** EXERCISE GOAL **
Exclude the pictures. Transcribe, exactly as written, the lines from the one with "The width and height of the screenshot is (868, 231)." through the end of the entries below.

** DATA EXTRACT **
+ + + + +

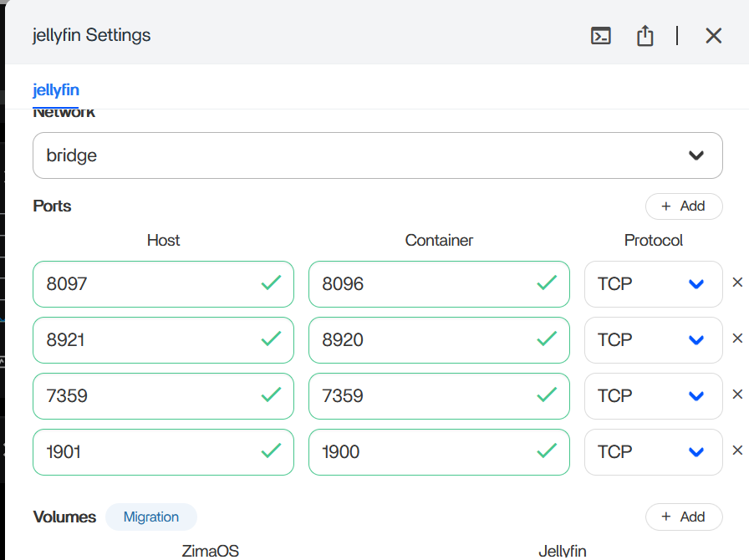Add a new port mapping
The width and height of the screenshot is (749, 560).
(683, 206)
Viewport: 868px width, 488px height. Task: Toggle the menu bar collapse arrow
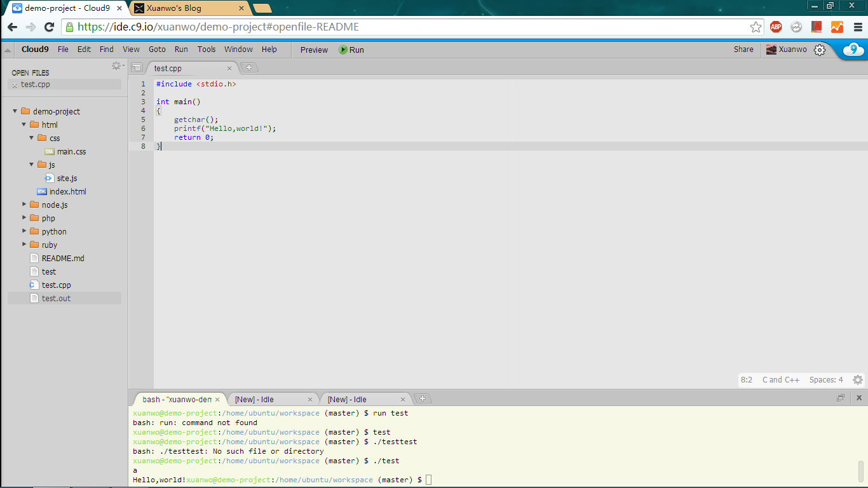(x=7, y=50)
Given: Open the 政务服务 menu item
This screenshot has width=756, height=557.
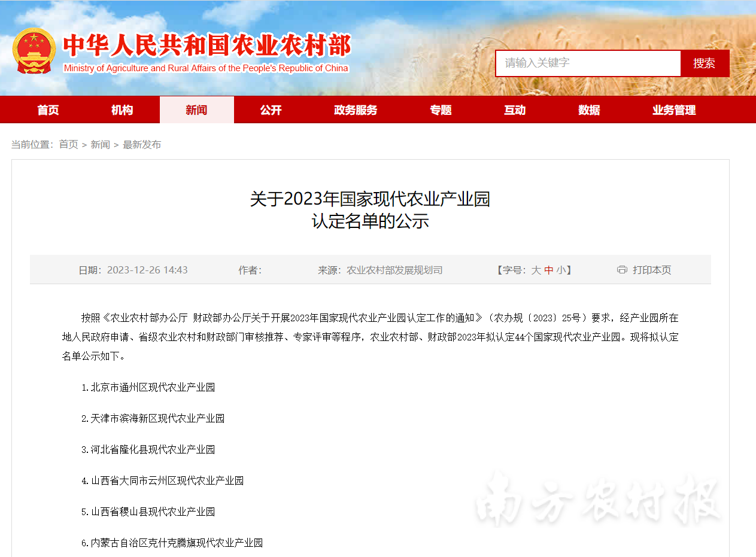Looking at the screenshot, I should tap(356, 110).
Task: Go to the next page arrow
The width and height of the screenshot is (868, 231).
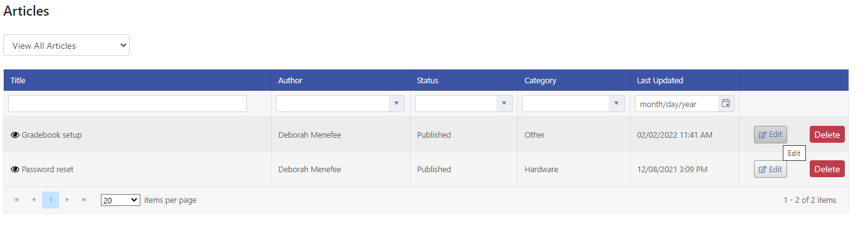Action: pos(67,200)
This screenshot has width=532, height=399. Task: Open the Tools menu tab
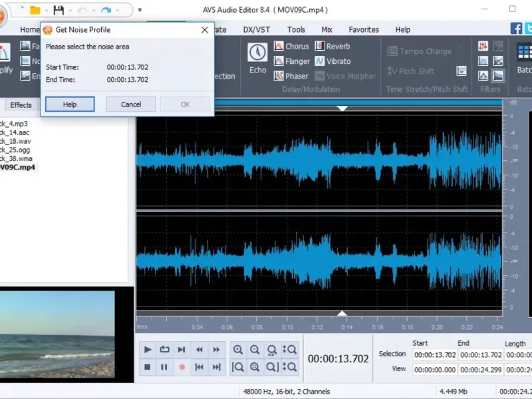pyautogui.click(x=296, y=29)
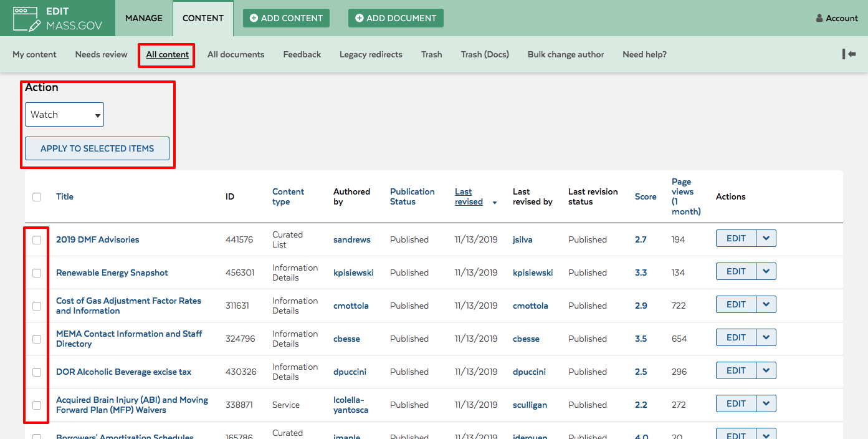868x439 pixels.
Task: Click the collapse toolbar arrow icon
Action: pos(849,54)
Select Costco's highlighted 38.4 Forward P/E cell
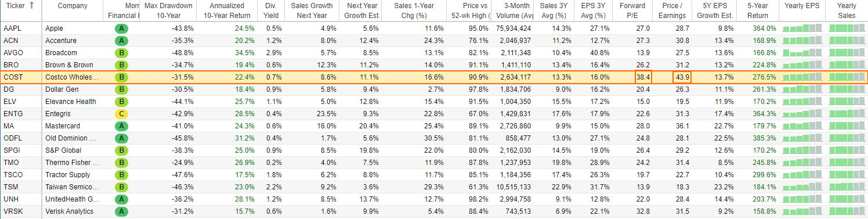The height and width of the screenshot is (219, 868). 643,77
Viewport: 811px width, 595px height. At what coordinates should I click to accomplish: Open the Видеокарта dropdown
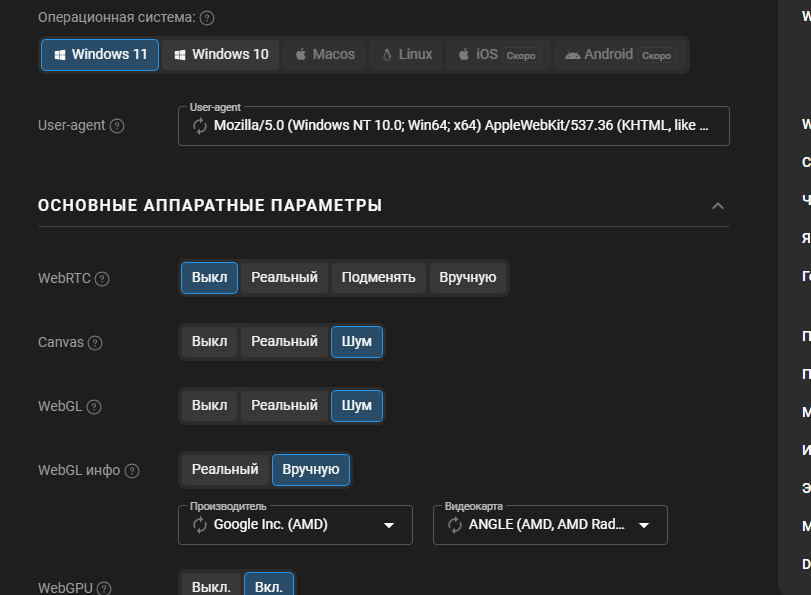644,525
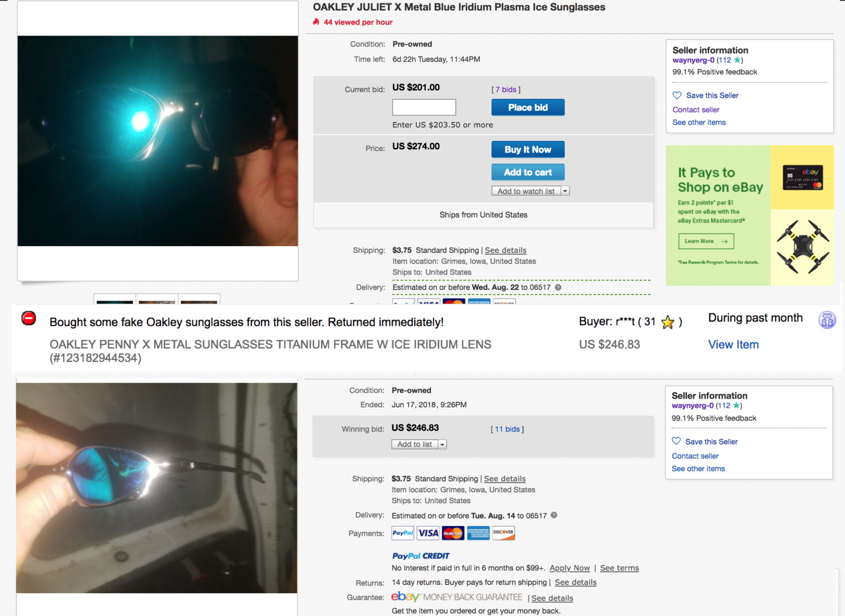Open the 7 bids history link

506,90
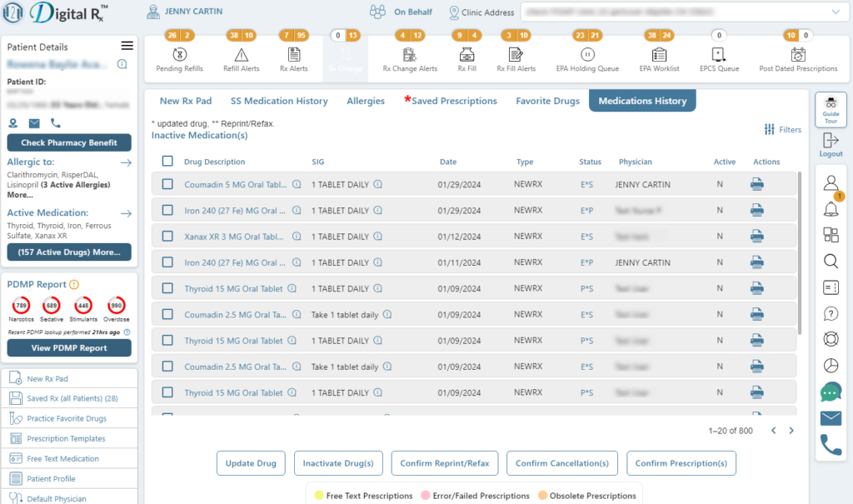Open the Post Dated Prescriptions icon
This screenshot has width=853, height=504.
pyautogui.click(x=798, y=54)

+ + + + +

** TASK ANSWER **
The width and height of the screenshot is (868, 231).
Action: pos(67,200)
This screenshot has width=532, height=399. Task: Open the Tools menu tab
pyautogui.click(x=296, y=29)
868x439 pixels.
Task: Click the collapse toolbar arrow icon
Action: pos(849,54)
Select Costco's highlighted 38.4 Forward P/E cell
The height and width of the screenshot is (219, 868). 643,77
Viewport: 811px width, 595px height. At what coordinates should I click to accomplish: Open the Видеокарта dropdown
644,525
Open the 7 bids history link

506,90
Open the Post Dated Prescriptions icon
This screenshot has width=853, height=504.
pyautogui.click(x=798, y=54)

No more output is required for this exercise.